The presence of light may alter the levels of adenosine in subretinal space. Epinephrine is released at the onset of light [65] and stimulation of the RPE with epinephrine can decrease activity of ecto-5′-nucleotidase [63]. While norepinephrine and phenylephrine lead to similar decreases in enzyme activity, prazosin and corynanthine block the effects of norepinephrine, implicating the α1 epinephrine receptor in the inhibition of ecto-5′-nucleotidase [63]. The kinetics of inhibition are consistent with cleavage of the nucleotidase from its GPI anchor. The phagocytosis of rod outer segments is maximal shortly after light onset [16], and this phagocytosis is inhibited by adenosine [29]. The ability of epinephrine released by the illuminated retina to reduce ecto-5′-nucleotidase activity and consequently adenosine levels may relieve this inhibition and enhance the rate of phagocytosis at light onset.

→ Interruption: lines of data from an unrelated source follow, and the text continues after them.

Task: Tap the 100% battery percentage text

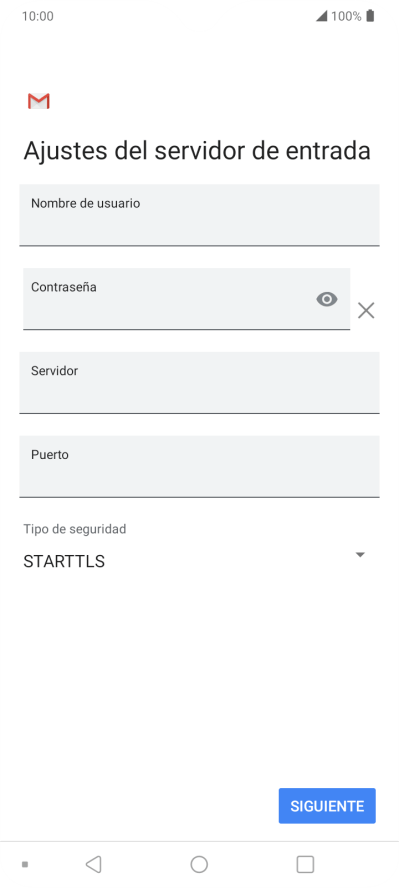Action: (x=346, y=16)
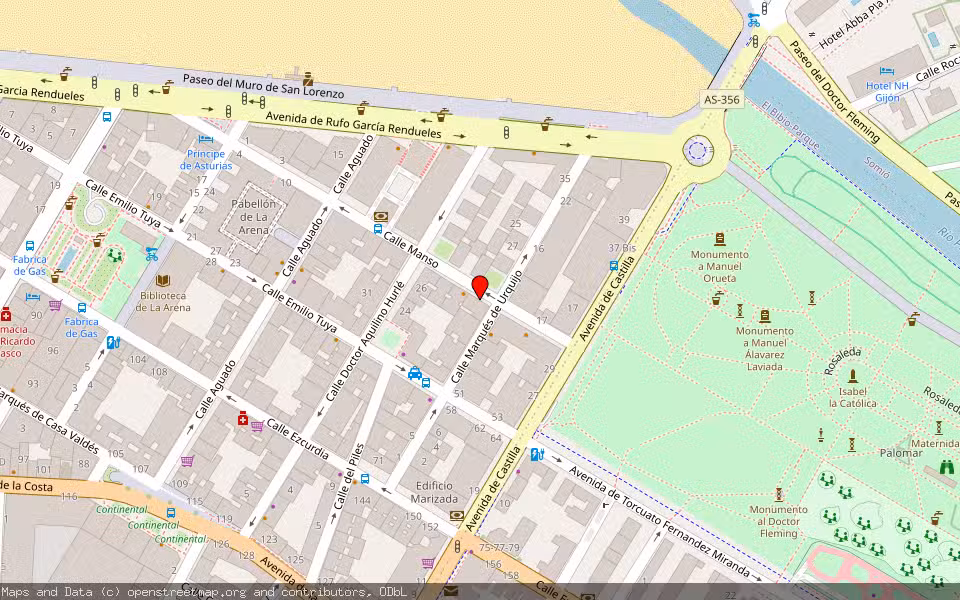Click the purple supermarket cart near Calle Ezcurdia
This screenshot has height=600, width=960.
point(257,427)
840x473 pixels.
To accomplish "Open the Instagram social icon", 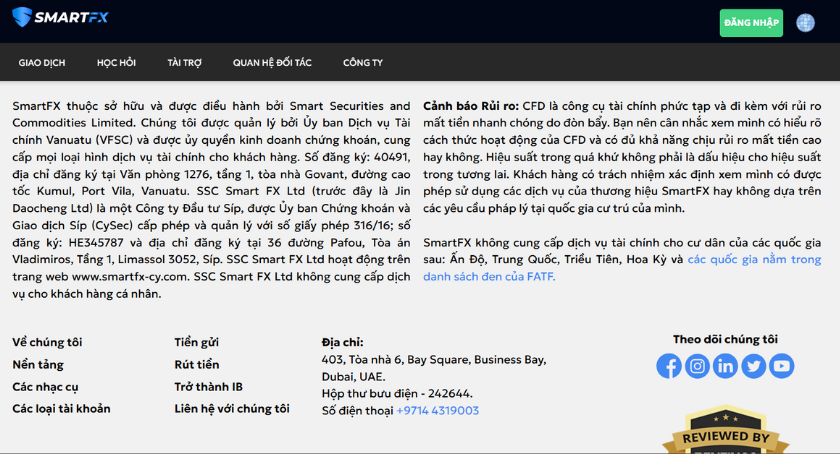I will pos(697,366).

Physiologic effects of subretinal purines on the RPE and photoreceptors

The number of purinergic receptors on both photoreceptor and RPE membranes suggests purines make multiple contributions to the physiology of the outer retina. Our increased understanding of how agonist levels in subretinal space are controlled has begun to indicate how and when this contribution may occur. Future research will involve applying these findings from isolated systems to intact RPE-photoreceptor models, and pursuing the role of defective purinergic regulation in ocular disease. While it is unlikely that ATP released across the apical membrane of the RPE can diffuse to these P2 receptors in the outer plexiform layer given the ecto-ATPase activity in the synaptic clef [25], stimulation of receptors elsewhere on the photoreceptor membrane is possible. It would be interesting to determine whether ATP released from the RPE and converted to adenosine by ecto-nucleotidases can actually modulate the response to light by stimulating the A2A receptors on photoreceptor outer segments. The impact of purinergic signaling on chronic ocular diseases is also of interest, such as the role of ischemia-driven ATP release in VEGF production. While the small size of subretinal space can complicate pharmacologic manipulation within the intact RPE-photoreceptor complex, molecular approaches may provide new insight into how endogenous purines in subretinal space affect the physiology, and pathophysiology, of both RPE and photoreceptors.